[destination-clickhouse v2] Failing With IllegalStateException
Connector Name
destination-clickhouse
Connector Version
2.1.14
What step the error happened?
During the sync
Relevant information
Syncing a large table from MSSQL to ClickHouse using the latest connector version does not finalize correctly. The table has 335,842,447 records in total, and specifying the mapper configuration seems not to have an effect at the ingestion time (I don't see the filter being applied at source-query time, however I see only the filtered query in the destination).
Airbyte actually completes the sync, but it fails in returning a successful status code, so it retries 5 times after giving up, with all the records being extracted and written to the destination, but giving an erroneous status (0 records) in the tab.
Relevant log output
2025-11-20 14:34:26 replication-orchestrator INFO Total records read: 85000 (30 MB)
2025-11-20 14:34:26 replication-orchestrator INFO Schema validation was performed to a max of 10 records with errors per stream.
2025-11-20 14:34:26 replication-orchestrator WARN Schema validation errors found for stream assessment_Question.

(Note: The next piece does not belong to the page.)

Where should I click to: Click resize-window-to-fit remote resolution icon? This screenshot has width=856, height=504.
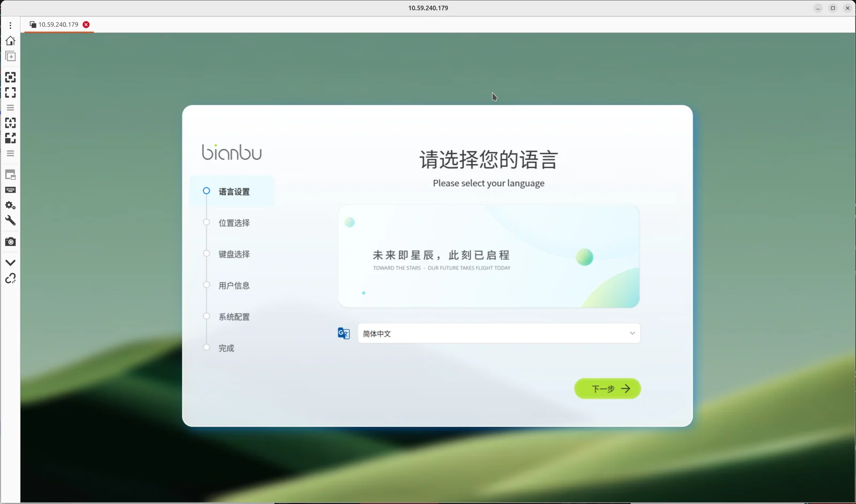(x=10, y=77)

Error messages: [$.BoxHeightInLines: null found, number expected, $.ExpectedAnswerType: null found, string expected, $.QuestionText: null found, string expected, $.MarkingCriteria: null found, string expected, $.SyllabusConstruct: null found, string expected]

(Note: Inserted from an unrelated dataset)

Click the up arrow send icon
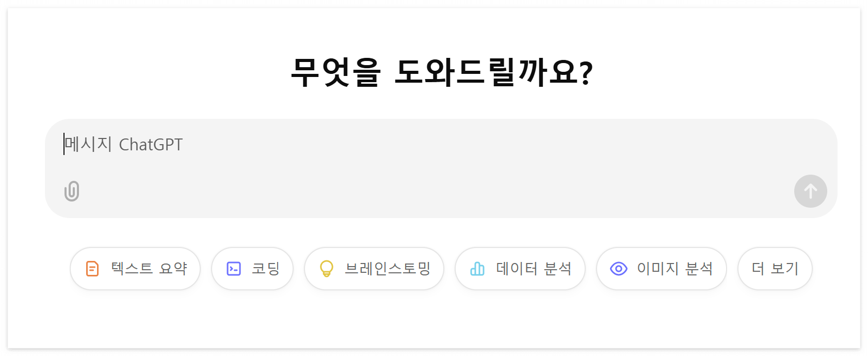The height and width of the screenshot is (356, 868). coord(810,191)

2025-11-20 14:34:26 replication-orchestrator INFO readFromSource: done. (source.isFinished:true, fromSource.isClosed:false)

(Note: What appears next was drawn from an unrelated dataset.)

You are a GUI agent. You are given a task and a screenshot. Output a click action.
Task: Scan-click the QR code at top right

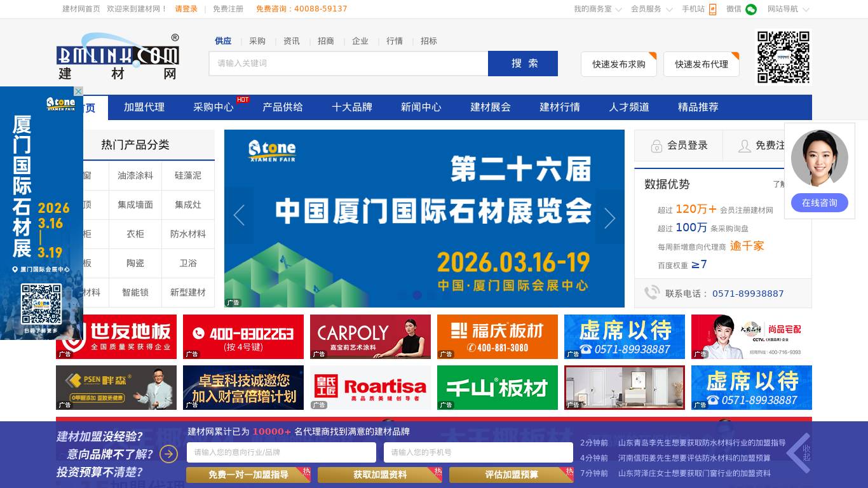coord(783,57)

2025-11-20 14:34:26 replication-orchestrator INFO thread status... heartbeat thread: false , replication thread: true
2025-11-20 14:34:31 replication-orchestrator INFO processMessage: done. (fromSource.isDone:true, forDest.isClosed:false)
2025-11-20 14:34:36 replication-orchestrator INFO writeToDestination: done. (forDest.isDone:true, isDestRunning:true)
2025-11-20 14:34:36 replication-orchestrator INFO thread status... timeout thread: false , replication thread: true
2025-11-20 14:34:36 destination INFO DefaultDispatcher-worker-2 i.a.c.l.d.i.JsonDestinationMessageInputFlow$collect$4(invokeSuspend):47 Input stream reader closed.
2025-11-20 14:34:36 destination INFO pool-2-thread-1 i.a.c.l.d.i.JsonDestinationMessageInputFlow(collect):51 Finished reading input.
2025-11-20 14:34:36 destination INFO pool-2-thread-1 i.a.c.l.d.i.DataFlowPipelineInputFlow(collect):58 Finished routing input.
2025-11-20 14:34:36 destination INFO DefaultDispatcher-worker-2 i.a.c.l.d.p.PipelineCompletionHandler$apply$2(invokeSuspend):31 Flushing 1 final aggregates...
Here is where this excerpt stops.